Analysis of linker DNA trajectories

The models for the nucleosome stacks were used to measure linker DNA trajectories for nucleosomes 1 and 3, and the models of the focused-refined maps of nucleosomes 2 and 4 were used to measure linker DNA deviation for nucleosomes 2 and 4. The corresponding maps were used to rigid-body fit the structure of the H1-bound 197 bp mononucleosome (PDB 7K5Y (ref. 19)). The plane of the nucleosome disc needs to be defined to determine the angle α, and a plane normal to the nucleosome disc along the dyad axis needs to be defined to determine the angle β. For definition of these planes, we defined 3 points for each nucleosomal unit: (1) the centroid of the coordinates of the central base pair of the 147-bp Widom-601 sequence, (2) the centroid of the coordinates of the base pair 38 bp upstream of point 1 and (3) the centroid of the coordinates of the base pair 39 bp downstream of point 1. Points 2 and 3 are on two different DNA gyres and on the opposite side of the nucleosome dyad. We defined vectors v using points 2 and 3 to approximate the normal to the nucleosome disc, and u using point 1 and the centroid of points 2 and 3 to approximate the dyad axis. We used u and v to describe the plane perpendicular to the nucleosome disc.
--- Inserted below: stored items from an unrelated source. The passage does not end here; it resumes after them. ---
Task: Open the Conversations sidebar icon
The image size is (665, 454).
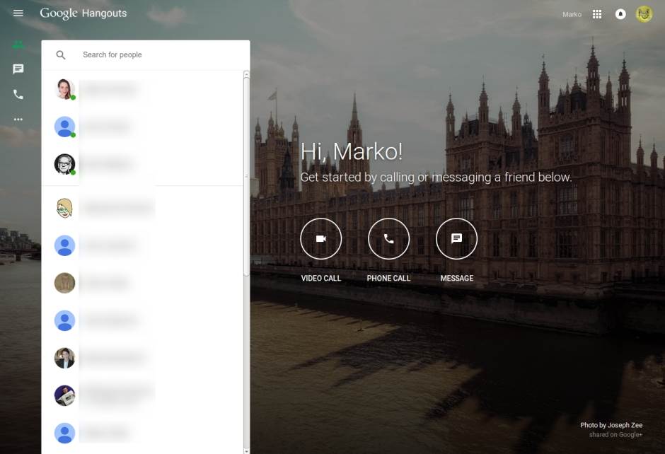Action: (18, 69)
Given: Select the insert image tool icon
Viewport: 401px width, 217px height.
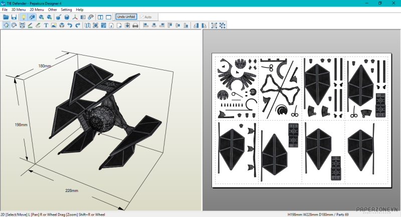Looking at the screenshot, I should [54, 26].
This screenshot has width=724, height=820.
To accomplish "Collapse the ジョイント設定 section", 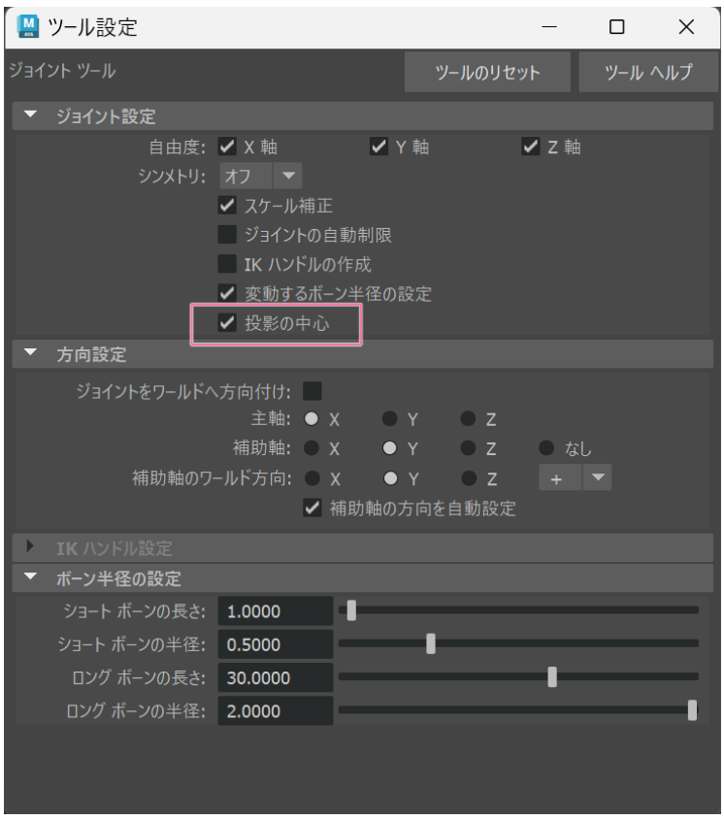I will click(x=30, y=118).
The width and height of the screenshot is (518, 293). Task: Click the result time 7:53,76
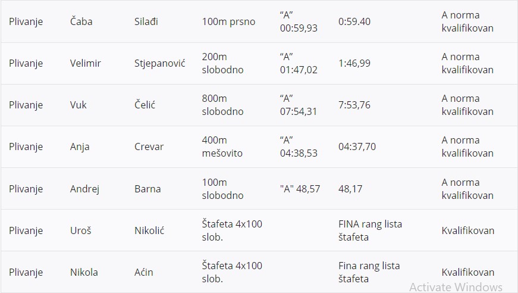pos(354,105)
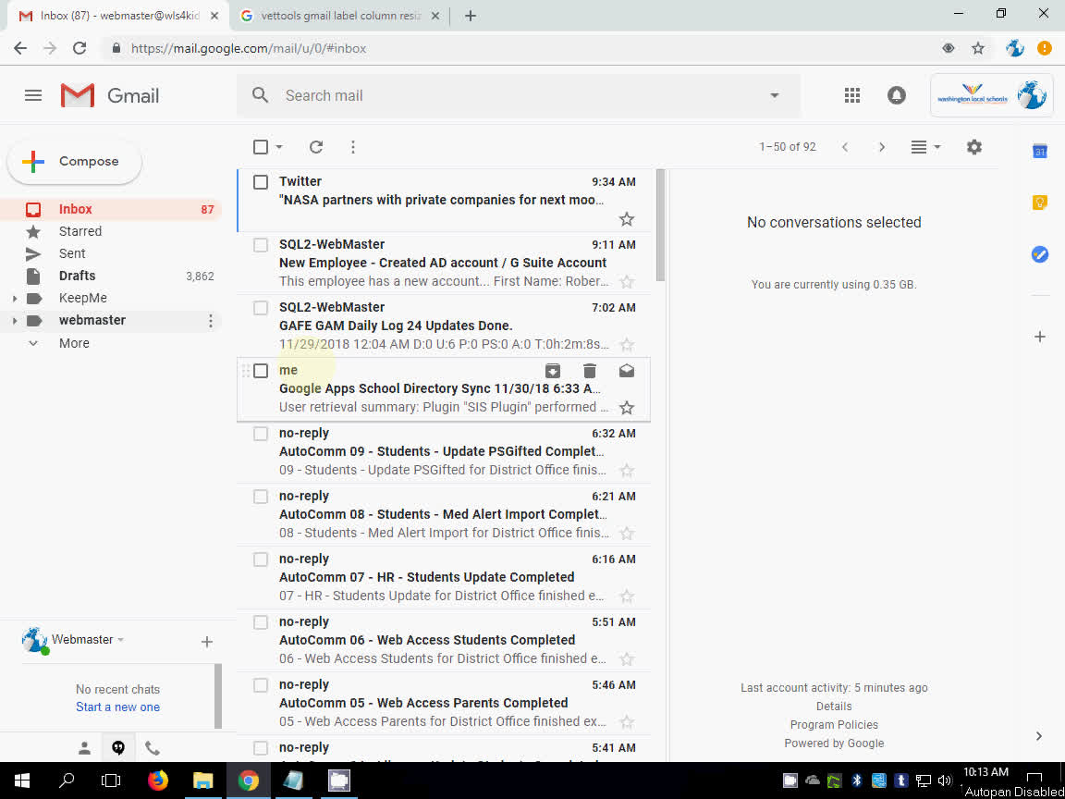Click the notifications bell
1065x799 pixels.
(896, 94)
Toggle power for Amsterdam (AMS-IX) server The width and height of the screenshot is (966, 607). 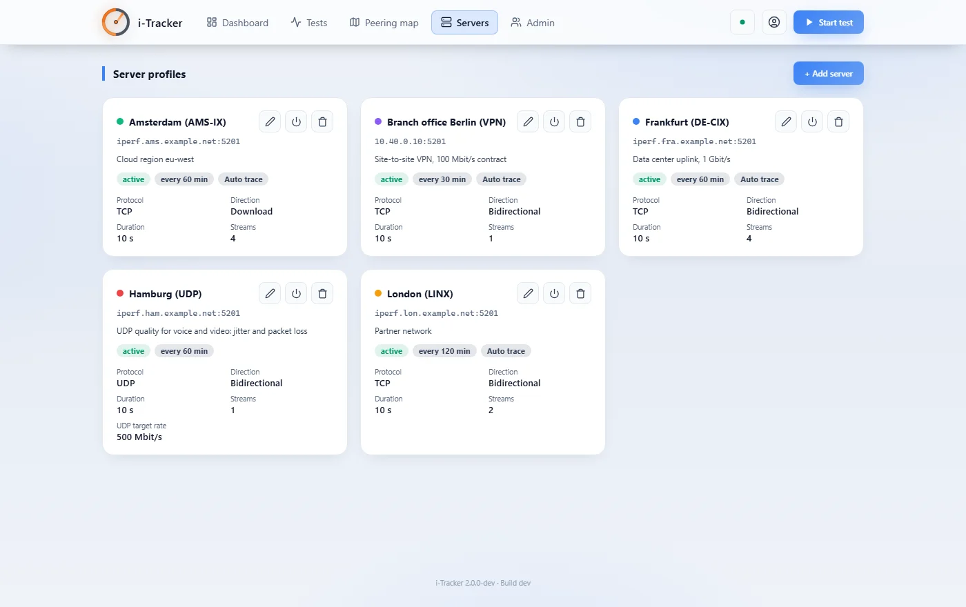pos(296,121)
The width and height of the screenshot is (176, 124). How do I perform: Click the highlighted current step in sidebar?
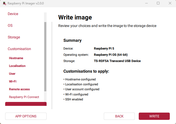(26, 104)
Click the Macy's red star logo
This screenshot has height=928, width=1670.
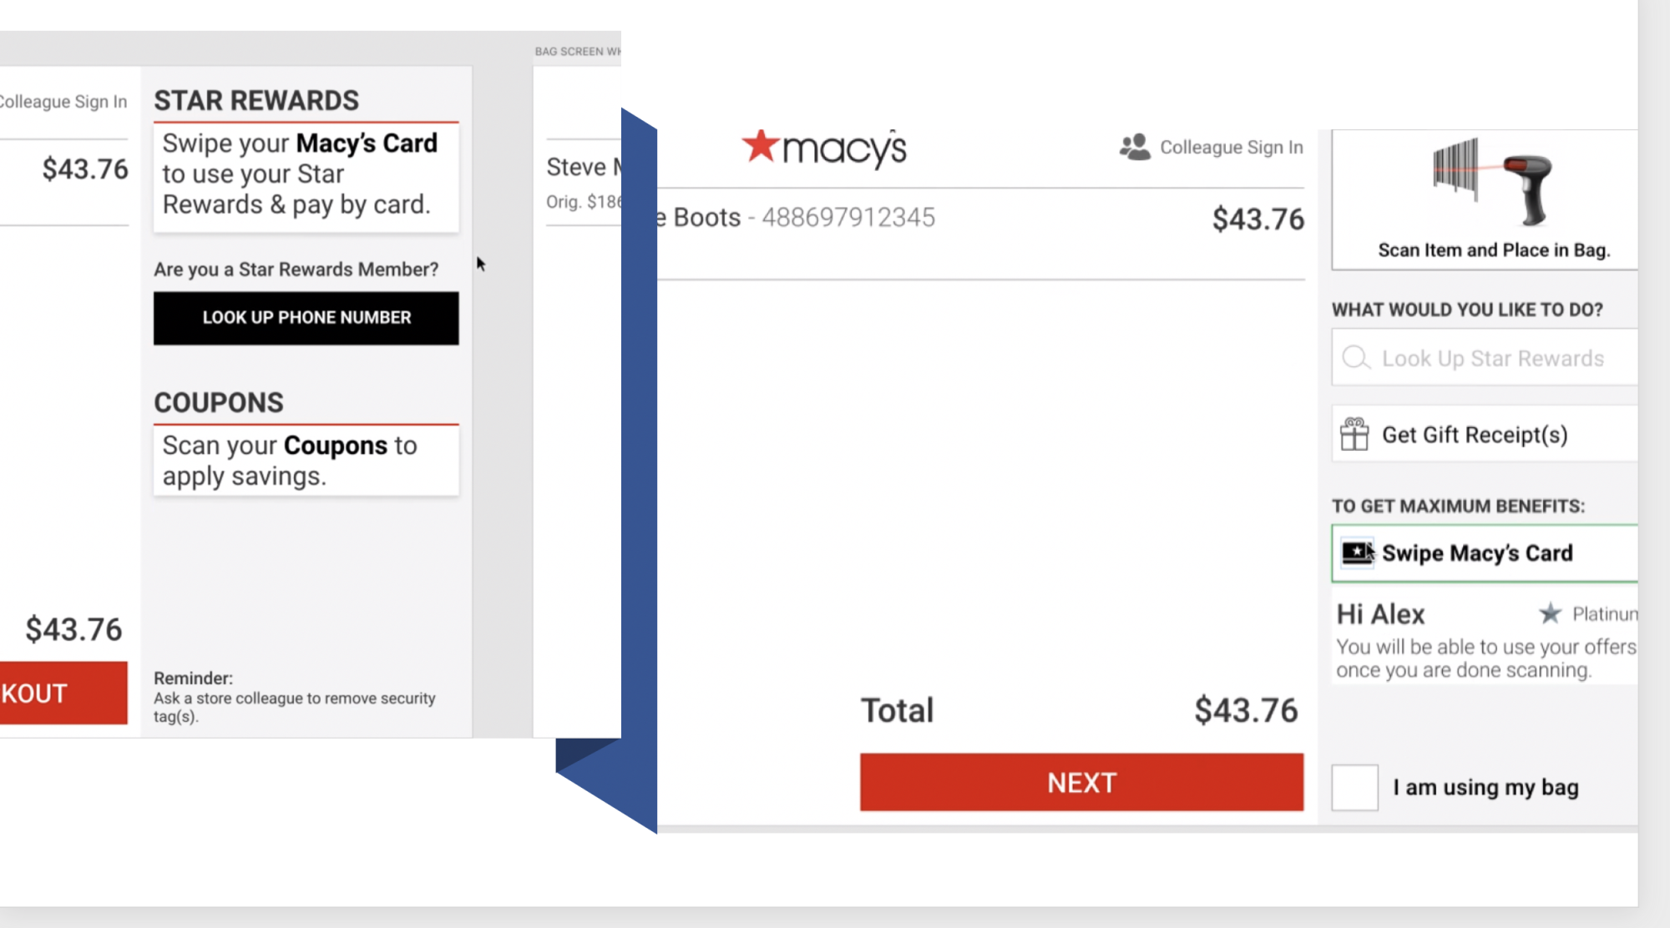(761, 146)
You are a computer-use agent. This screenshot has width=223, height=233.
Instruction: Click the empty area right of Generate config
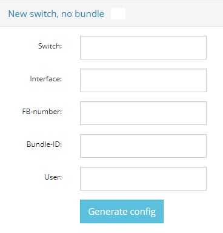point(193,211)
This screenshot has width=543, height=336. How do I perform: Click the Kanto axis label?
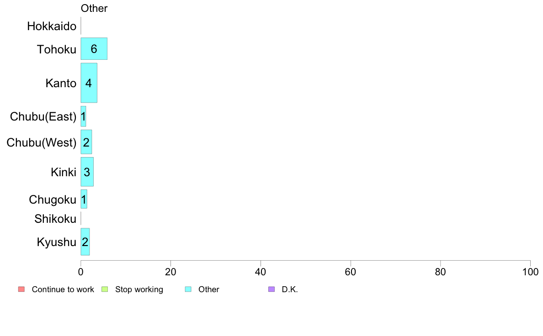coord(61,83)
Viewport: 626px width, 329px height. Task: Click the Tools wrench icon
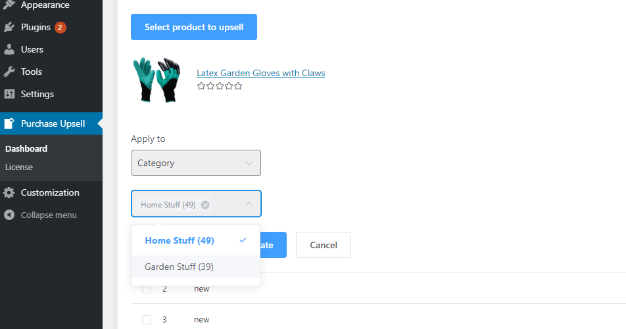(x=9, y=72)
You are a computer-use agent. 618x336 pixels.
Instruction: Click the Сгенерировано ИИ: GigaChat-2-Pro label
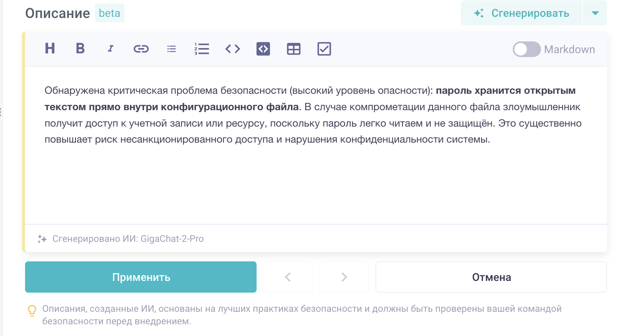128,239
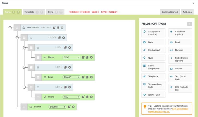Screen dimensions: 198x117
Task: Collapse the Skins panel with arrow
Action: click(x=194, y=3)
We determined the normal w to this plane by taking the normalized cross product of u and v, and we use u and w to describe the plane of the nucleosome disc. Linker DNA vectors were defined by using (4) the centroid of coordinates of the base pair 5 bp into the Widom-601 sequence and (5) the centroid of the coordinates of the base pair 10 bp outside of the Widom-601 sequence. For measurement of the angle β, as shown in Fig. 6b, we projected linker DNA vectors onto the plane generated by u and v and calculated the angle between the projected vectors. For the angle α, linker DNA vectors were projected onto plane the plane generated by u and w and we calculated the angle between the projected vectors. Calculations were done in MATLAB R2017a.

Reporting Summary

Further information on research design is available in the Nature Research Reporting Summary linked to this article.